* [ASSIGNMENT]: Copy the part of the listing below that opens with its first line and closes with the line containing "Looking at the". Leave the pictures out.
━━━━━ RECORDS PROVIDED
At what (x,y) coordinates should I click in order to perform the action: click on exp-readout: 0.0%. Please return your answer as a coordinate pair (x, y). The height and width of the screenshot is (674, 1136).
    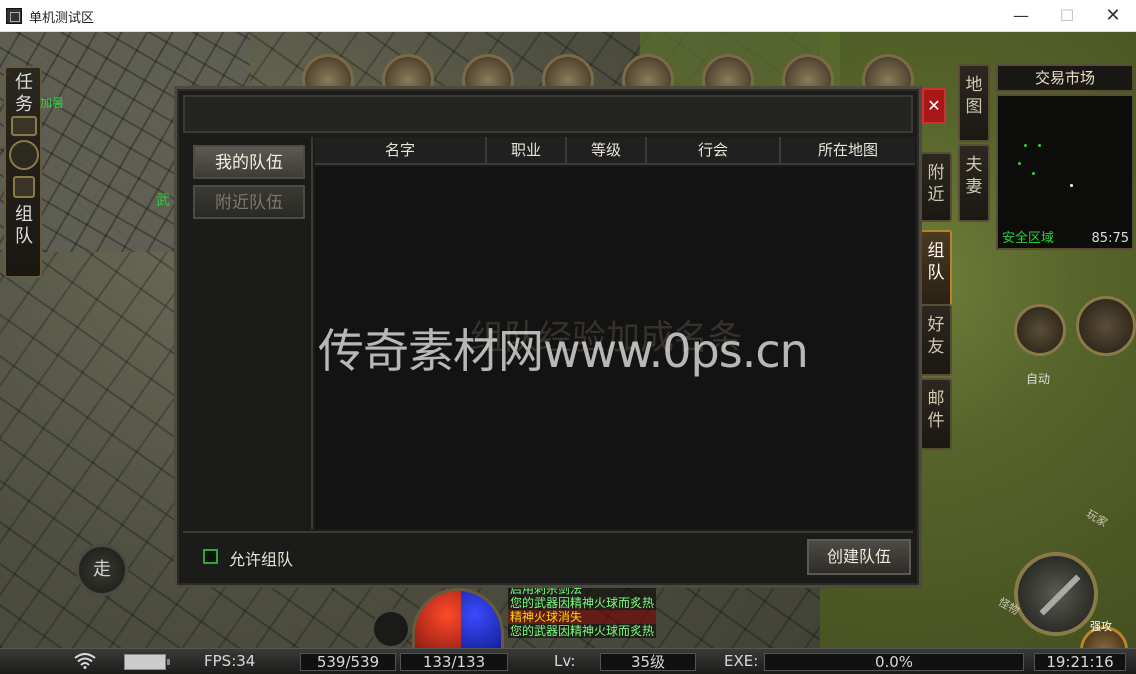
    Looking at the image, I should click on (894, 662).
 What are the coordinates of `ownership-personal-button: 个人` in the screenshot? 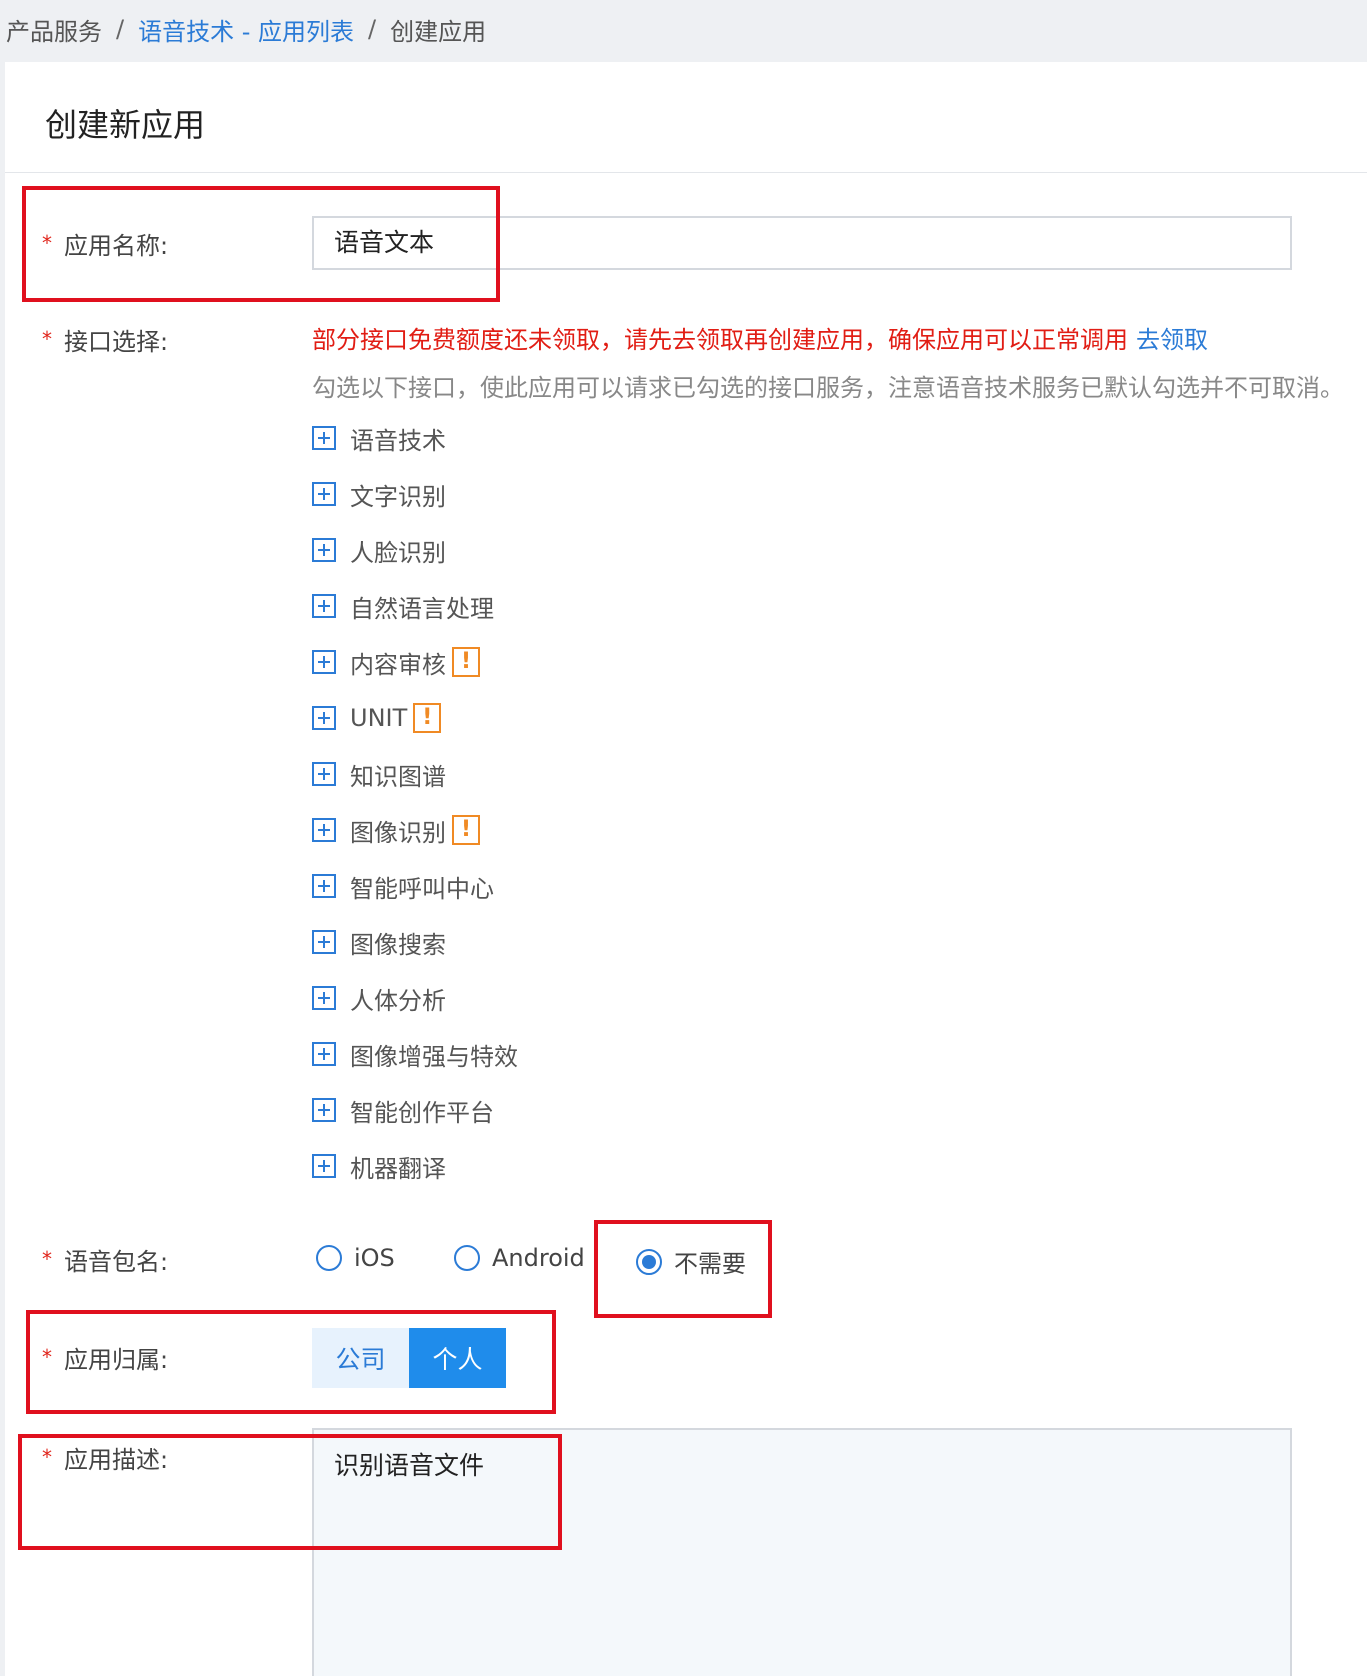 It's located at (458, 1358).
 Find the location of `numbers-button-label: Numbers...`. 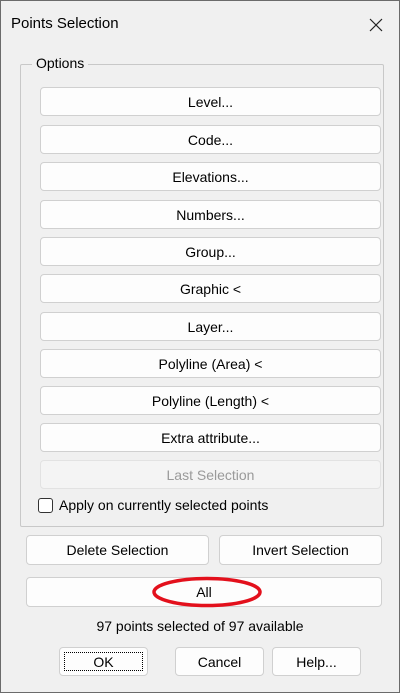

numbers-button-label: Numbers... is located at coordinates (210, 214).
━━━━━━━━━━
* [RESULT OF THE EXERCISE]:
At what (x,y) coordinates should I click in order to perform the action: click on exp-readout: 0.0%. Please return your answer as a coordinate pair (x, y). The height and width of the screenshot is (674, 1136).
    Looking at the image, I should click on (894, 662).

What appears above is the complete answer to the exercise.